European Heart Journal
Mas-Peiro S, Abplanalp WT, Rasper T, Berkowitsch A, Leistner DM, Dimmeler S, Zeiher AM.
Hematopoeitic mosaic loss of Y chromosome (LOY) is the most common acquired mutation; it increases with age and is associated with increased cardiovascular disease.
Murine studies revealed that LOY enhances cardiac fibrosis following left ventricular pressure overload by TAC, which mimicks aortic valve stenosis (AVS), the prototypical age-related disease. Since cardiac fibrosis is the major determinant of impaired survival even after successful transcatheter aortic valve replacement (TAVR), we hypothesized that LOY affects long-term outcome in men undergoing TAVR.

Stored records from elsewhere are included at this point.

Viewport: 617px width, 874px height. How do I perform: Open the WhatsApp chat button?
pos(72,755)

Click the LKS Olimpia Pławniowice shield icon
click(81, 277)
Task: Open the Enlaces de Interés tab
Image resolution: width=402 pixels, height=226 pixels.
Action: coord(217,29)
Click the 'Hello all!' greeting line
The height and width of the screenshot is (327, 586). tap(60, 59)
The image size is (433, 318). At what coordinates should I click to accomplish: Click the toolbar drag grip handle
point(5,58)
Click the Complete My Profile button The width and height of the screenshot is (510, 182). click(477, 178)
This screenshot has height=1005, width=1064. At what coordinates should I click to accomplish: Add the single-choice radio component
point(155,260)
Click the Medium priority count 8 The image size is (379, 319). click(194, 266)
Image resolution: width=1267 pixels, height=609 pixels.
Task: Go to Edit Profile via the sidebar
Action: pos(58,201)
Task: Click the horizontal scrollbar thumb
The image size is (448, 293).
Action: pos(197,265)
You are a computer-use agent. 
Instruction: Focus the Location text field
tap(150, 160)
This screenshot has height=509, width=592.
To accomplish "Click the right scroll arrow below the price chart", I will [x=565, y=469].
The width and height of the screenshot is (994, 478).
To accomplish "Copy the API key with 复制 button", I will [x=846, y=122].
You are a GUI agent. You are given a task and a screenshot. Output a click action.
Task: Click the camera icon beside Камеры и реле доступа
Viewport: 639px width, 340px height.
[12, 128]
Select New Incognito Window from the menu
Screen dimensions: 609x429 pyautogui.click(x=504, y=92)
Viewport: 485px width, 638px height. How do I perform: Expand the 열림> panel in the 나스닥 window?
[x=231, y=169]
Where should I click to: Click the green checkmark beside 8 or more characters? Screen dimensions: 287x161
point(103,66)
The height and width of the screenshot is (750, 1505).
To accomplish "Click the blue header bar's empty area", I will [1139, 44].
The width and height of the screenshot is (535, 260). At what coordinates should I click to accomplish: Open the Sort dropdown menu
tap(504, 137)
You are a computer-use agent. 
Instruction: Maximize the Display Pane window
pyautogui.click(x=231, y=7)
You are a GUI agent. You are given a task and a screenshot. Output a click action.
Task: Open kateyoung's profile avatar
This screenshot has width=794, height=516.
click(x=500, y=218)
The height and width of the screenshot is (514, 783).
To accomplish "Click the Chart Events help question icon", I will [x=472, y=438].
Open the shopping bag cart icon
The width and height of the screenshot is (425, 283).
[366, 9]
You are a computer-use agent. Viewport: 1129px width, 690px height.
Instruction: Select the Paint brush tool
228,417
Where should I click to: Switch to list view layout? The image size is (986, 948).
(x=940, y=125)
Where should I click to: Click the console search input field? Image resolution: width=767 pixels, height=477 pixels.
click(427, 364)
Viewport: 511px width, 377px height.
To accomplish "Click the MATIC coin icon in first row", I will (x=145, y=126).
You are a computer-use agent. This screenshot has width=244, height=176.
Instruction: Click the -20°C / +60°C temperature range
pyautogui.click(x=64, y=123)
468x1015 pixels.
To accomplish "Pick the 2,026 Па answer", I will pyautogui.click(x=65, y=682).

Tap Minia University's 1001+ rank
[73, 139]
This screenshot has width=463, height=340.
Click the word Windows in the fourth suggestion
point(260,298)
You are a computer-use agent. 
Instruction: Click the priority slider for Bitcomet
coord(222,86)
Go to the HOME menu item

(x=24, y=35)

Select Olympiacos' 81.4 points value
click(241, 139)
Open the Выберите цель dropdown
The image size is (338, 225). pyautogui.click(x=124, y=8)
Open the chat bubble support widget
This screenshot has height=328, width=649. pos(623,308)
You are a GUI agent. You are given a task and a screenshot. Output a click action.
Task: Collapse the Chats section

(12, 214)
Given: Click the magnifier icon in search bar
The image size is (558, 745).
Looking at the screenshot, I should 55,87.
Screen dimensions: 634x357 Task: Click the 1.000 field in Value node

The extent of LOY (Y/X ratio) was assessed using digital PCR in DNA of peripheral blood cells, and the genetic signature of monocytes showing LOY was assessed by scRNAseq in 362 men with AVS undergoing successful TAVR. LOY values ranged from -4 to 83.4%, and 48% of the patients had LOY >10%. Three-year mortality increased with LOY and LOY remained an independent predictor during follow-up. ROC curve analysis revealed an optimal cut-off of LOY >17% to predict mortality. scRNAseq analyses disclosed a pro-fibrotic gene signature with LOY monocytes displaying increased expression of TGFß-associated signalling, while expression of TGFß-inhibiting pathways was down-regulated.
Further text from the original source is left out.